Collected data

──────

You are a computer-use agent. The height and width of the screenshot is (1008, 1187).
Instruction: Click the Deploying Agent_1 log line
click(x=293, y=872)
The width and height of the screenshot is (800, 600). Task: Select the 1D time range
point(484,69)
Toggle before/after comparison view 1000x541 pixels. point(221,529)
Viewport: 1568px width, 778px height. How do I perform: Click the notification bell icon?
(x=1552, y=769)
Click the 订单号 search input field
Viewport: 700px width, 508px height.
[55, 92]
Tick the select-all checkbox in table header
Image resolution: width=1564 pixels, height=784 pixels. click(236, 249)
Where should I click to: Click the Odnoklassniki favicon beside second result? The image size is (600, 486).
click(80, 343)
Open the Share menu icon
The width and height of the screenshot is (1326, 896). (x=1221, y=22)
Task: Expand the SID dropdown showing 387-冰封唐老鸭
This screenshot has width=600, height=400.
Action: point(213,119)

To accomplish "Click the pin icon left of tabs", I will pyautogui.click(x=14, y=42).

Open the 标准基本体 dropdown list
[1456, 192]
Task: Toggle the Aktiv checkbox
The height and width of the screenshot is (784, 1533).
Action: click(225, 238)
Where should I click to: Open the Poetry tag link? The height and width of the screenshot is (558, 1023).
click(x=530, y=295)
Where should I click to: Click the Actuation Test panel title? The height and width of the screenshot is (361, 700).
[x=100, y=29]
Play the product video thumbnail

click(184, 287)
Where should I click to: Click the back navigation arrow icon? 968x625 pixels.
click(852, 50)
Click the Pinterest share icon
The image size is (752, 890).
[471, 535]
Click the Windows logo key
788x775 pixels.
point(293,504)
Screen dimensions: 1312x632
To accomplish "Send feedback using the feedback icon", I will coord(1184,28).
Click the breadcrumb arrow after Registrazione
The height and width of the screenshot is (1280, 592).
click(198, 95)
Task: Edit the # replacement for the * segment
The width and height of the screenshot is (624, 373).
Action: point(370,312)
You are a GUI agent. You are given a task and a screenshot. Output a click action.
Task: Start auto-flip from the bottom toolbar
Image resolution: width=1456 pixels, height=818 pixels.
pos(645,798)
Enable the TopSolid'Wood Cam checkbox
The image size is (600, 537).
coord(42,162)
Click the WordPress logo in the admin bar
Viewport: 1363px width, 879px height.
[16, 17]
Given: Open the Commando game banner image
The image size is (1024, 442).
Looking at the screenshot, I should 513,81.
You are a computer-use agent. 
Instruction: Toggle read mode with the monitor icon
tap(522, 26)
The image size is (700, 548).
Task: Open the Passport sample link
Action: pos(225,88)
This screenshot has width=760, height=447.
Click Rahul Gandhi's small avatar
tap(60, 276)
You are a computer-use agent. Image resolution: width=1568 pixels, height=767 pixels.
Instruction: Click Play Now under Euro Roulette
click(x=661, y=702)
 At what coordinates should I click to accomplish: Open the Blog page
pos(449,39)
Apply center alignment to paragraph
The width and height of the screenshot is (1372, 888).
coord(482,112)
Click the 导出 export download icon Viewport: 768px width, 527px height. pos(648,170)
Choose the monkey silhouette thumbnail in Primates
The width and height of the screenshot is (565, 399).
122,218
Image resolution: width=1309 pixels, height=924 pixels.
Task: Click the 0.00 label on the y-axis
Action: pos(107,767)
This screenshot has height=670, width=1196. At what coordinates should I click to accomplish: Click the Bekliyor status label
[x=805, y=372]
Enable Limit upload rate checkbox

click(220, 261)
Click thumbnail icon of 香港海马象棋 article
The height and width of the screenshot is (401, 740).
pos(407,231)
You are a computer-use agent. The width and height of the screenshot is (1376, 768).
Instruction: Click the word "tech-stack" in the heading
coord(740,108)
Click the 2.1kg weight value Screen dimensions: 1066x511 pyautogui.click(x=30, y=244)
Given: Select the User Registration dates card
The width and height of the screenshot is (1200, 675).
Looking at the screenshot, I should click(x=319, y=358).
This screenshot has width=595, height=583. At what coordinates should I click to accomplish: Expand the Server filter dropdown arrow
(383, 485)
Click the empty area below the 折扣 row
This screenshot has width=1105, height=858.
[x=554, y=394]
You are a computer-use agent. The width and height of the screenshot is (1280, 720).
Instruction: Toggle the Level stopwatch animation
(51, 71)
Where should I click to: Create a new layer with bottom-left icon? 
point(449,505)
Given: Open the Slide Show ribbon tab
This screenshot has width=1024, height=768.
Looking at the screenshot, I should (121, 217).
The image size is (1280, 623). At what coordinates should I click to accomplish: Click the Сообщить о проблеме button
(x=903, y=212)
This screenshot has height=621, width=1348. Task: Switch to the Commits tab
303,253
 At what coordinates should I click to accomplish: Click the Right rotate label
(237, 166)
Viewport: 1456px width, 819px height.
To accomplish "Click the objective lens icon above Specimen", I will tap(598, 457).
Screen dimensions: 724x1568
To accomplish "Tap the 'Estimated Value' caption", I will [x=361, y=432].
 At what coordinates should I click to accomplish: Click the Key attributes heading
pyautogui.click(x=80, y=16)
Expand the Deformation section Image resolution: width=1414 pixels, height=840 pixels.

──────

◆ **WHAT IS REQUIRED**:
Would you return every line of the data above exactly?

◆ **FINISHED EXERCISE**:
You are a computer-use agent. The height and width of the screenshot is (1008, 1187).
Instruction: Click the Deploying Agent_1 log line
click(x=293, y=872)
The width and height of the screenshot is (800, 600). Task: Select the 1D time range
point(484,69)
Toggle before/after comparison view 1000x541 pixels. point(221,529)
Viewport: 1568px width, 778px height. How do I perform: Click the notification bell icon?
(x=1552, y=769)
Click the 订单号 search input field
Viewport: 700px width, 508px height.
[55, 92]
Tick the select-all checkbox in table header
Image resolution: width=1564 pixels, height=784 pixels. click(236, 249)
Where should I click to: Click the Odnoklassniki favicon beside second result? The image size is (600, 486).
click(80, 343)
Open the Share menu icon
The width and height of the screenshot is (1326, 896). (x=1221, y=22)
Task: Expand the SID dropdown showing 387-冰封唐老鸭
This screenshot has width=600, height=400.
Action: point(213,119)

To accomplish "Click the pin icon left of tabs", I will pyautogui.click(x=14, y=42).

Open the 标准基本体 dropdown list
[1456, 192]
Task: Toggle the Aktiv checkbox
The height and width of the screenshot is (784, 1533).
Action: click(225, 238)
Where should I click to: Open the Poetry tag link? The height and width of the screenshot is (558, 1023).
click(x=530, y=295)
Where should I click to: Click the Actuation Test panel title? The height and width of the screenshot is (361, 700).
[x=100, y=29]
Play the product video thumbnail

click(184, 287)
Where should I click to: Click the back navigation arrow icon? 968x625 pixels.
click(852, 50)
Click the Pinterest share icon
The image size is (752, 890).
[471, 535]
Click the Windows logo key
788x775 pixels.
point(293,504)
Screen dimensions: 1312x632
To accomplish "Send feedback using the feedback icon", I will coord(1184,28).
Click the breadcrumb arrow after Registrazione
The height and width of the screenshot is (1280, 592).
click(198, 95)
Task: Edit the # replacement for the * segment
The width and height of the screenshot is (624, 373).
Action: point(370,312)
You are a GUI agent. You are given a task and a screenshot. Output a click action.
Task: Start auto-flip from the bottom toolbar
Image resolution: width=1456 pixels, height=818 pixels.
pos(645,798)
Enable the TopSolid'Wood Cam checkbox
The image size is (600, 537).
coord(42,162)
Click the WordPress logo in the admin bar
Viewport: 1363px width, 879px height.
[16, 17]
Given: Open the Commando game banner image
The image size is (1024, 442).
Looking at the screenshot, I should 513,81.
You are a computer-use agent. 
Instruction: Toggle read mode with the monitor icon
tap(522, 26)
The image size is (700, 548).
Task: Open the Passport sample link
Action: pos(225,88)
This screenshot has width=760, height=447.
Click Rahul Gandhi's small avatar
tap(60, 276)
You are a computer-use agent. Image resolution: width=1568 pixels, height=767 pixels.
Instruction: Click Play Now under Euro Roulette
click(x=661, y=702)
 At what coordinates should I click to accomplish: Open the Blog page
pos(449,39)
Apply center alignment to paragraph
The width and height of the screenshot is (1372, 888).
coord(482,112)
Click the 导出 export download icon Viewport: 768px width, 527px height. pos(648,170)
Choose the monkey silhouette thumbnail in Primates
The width and height of the screenshot is (565, 399).
122,218
Image resolution: width=1309 pixels, height=924 pixels.
Task: Click the 0.00 label on the y-axis
Action: pos(107,767)
This screenshot has height=670, width=1196. At what coordinates should I click to accomplish: Click the Bekliyor status label
[x=805, y=372]
Enable Limit upload rate checkbox

click(220, 261)
Click thumbnail icon of 香港海马象棋 article
The height and width of the screenshot is (401, 740).
pos(407,231)
You are a computer-use agent. The width and height of the screenshot is (1376, 768).
Instruction: Click the word "tech-stack" in the heading
coord(740,108)
Click the 2.1kg weight value Screen dimensions: 1066x511 pyautogui.click(x=30, y=244)
Given: Select the User Registration dates card
The width and height of the screenshot is (1200, 675).
Looking at the screenshot, I should click(x=319, y=358).
This screenshot has width=595, height=583. At what coordinates should I click to accomplish: Expand the Server filter dropdown arrow
(383, 485)
Click the empty area below the 折扣 row
This screenshot has width=1105, height=858.
[x=554, y=394]
You are a computer-use agent. The width and height of the screenshot is (1280, 720).
Instruction: Toggle the Level stopwatch animation
(51, 71)
Where should I click to: Create a new layer with bottom-left icon? 
point(449,505)
Given: Open the Slide Show ribbon tab
This screenshot has width=1024, height=768.
Looking at the screenshot, I should (121, 217).
The image size is (1280, 623). At what coordinates should I click to accomplish: Click the Сообщить о проблеме button
(x=903, y=212)
This screenshot has height=621, width=1348. Task: Switch to the Commits tab
303,253
 At what coordinates should I click to accomplish: Click the Right rotate label
(237, 166)
Viewport: 1456px width, 819px height.
To accomplish "Click the objective lens icon above Specimen", I will tap(598, 457).
Screen dimensions: 724x1568
To accomplish "Tap the 'Estimated Value' caption", I will [x=361, y=432].
 At what coordinates should I click to accomplish: Click the Key attributes heading
pyautogui.click(x=80, y=16)
Expand the Deformation section Image resolution: width=1414 pixels, height=840 pixels.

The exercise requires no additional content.